▶ [WHAT YOU HAVE TO DO]:
Say how many of the lines below include the word "toolbar", and write nothing else.

• • • • •

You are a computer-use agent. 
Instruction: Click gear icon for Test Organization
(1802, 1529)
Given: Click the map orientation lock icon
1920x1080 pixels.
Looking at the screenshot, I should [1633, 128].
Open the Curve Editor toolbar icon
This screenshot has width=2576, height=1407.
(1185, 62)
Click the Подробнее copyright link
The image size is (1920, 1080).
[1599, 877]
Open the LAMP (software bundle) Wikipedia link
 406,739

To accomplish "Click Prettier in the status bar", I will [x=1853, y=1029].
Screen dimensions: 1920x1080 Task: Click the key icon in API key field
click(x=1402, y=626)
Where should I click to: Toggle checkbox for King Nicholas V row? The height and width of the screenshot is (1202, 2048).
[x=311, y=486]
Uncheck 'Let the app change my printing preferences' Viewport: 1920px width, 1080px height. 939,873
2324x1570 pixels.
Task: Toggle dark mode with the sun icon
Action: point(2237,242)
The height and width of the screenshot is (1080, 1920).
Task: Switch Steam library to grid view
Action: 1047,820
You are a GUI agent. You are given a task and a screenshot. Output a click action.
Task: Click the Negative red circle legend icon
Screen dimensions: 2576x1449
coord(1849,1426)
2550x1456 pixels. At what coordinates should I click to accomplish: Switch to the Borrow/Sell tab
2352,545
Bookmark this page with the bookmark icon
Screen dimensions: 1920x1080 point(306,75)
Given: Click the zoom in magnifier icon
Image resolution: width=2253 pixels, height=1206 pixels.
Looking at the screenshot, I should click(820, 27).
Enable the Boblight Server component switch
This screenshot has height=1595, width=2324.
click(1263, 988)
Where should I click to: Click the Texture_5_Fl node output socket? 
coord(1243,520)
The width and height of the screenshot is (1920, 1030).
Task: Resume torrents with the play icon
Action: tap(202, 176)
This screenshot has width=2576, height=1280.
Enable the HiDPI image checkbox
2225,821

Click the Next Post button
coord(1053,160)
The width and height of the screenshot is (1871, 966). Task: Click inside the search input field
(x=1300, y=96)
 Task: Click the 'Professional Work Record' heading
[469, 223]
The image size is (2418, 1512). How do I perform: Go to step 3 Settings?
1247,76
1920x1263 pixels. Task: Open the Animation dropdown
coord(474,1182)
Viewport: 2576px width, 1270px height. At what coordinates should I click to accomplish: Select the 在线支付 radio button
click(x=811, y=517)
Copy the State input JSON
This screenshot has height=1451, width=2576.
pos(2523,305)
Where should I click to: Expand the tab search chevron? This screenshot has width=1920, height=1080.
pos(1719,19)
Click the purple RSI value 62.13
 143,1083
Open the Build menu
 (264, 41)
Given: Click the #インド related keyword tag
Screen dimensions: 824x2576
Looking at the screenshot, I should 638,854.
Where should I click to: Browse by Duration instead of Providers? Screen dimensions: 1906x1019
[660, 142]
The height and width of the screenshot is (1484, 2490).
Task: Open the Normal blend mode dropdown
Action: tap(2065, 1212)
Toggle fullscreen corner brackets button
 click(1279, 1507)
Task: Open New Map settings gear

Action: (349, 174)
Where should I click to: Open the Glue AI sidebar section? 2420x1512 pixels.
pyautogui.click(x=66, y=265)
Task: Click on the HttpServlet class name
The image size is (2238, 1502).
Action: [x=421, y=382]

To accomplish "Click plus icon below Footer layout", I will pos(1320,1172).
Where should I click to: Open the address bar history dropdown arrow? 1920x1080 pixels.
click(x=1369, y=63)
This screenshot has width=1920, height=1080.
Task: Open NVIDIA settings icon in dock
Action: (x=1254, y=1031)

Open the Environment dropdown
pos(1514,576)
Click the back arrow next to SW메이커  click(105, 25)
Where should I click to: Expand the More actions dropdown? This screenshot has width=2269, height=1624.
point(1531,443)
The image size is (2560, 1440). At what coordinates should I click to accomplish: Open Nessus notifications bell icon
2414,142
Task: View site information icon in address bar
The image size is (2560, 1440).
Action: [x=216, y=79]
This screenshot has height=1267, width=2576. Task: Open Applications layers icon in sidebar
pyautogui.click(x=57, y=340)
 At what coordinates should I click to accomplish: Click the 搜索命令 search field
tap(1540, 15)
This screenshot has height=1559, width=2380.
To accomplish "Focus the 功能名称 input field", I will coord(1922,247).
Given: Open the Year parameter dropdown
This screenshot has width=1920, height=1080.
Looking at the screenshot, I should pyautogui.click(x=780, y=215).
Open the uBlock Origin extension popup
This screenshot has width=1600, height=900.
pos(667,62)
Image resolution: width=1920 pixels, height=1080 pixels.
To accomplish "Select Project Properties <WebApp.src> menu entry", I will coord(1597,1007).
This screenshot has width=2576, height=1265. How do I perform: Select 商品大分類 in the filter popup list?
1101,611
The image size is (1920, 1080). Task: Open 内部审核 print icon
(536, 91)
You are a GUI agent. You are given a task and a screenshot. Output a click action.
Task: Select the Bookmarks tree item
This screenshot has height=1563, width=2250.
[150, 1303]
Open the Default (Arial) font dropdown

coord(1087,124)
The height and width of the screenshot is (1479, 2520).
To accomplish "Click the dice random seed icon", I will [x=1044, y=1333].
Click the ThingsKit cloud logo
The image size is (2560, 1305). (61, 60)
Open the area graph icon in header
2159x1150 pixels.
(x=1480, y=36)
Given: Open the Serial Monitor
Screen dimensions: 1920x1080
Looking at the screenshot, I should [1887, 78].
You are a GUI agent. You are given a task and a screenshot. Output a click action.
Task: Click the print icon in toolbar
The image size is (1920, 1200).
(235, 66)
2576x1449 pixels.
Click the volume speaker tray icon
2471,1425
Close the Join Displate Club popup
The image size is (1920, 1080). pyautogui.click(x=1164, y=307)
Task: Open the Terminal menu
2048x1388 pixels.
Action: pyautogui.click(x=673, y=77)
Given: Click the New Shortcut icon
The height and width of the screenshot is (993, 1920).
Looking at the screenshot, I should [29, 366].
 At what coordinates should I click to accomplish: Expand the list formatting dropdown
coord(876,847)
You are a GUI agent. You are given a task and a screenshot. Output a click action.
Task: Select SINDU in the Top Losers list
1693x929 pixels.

• • • • •

▶ [COMPLETED TASK]:
2